**Given entries:**
------

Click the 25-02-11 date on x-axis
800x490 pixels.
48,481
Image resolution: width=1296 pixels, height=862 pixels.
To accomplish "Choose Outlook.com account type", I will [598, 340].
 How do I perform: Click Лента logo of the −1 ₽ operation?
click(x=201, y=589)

------

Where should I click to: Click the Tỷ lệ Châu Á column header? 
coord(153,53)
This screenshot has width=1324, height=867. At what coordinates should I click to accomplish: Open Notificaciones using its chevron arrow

------

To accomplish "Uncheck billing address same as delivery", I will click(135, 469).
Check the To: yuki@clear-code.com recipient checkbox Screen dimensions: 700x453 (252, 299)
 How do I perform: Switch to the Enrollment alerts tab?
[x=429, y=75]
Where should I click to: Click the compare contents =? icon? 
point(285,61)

------

**Problem statement:**
Collect each line of the entries that has the word "accomplish", copying it in full.

**Solution to the problem:**
To accomplish "Choose Outlook.com account type", I will [598, 340].
This screenshot has width=1324, height=867. At what coordinates should I click to accomplish: Open Notificaciones using its chevron arrow
To accomplish "Uncheck billing address same as delivery", I will click(135, 469).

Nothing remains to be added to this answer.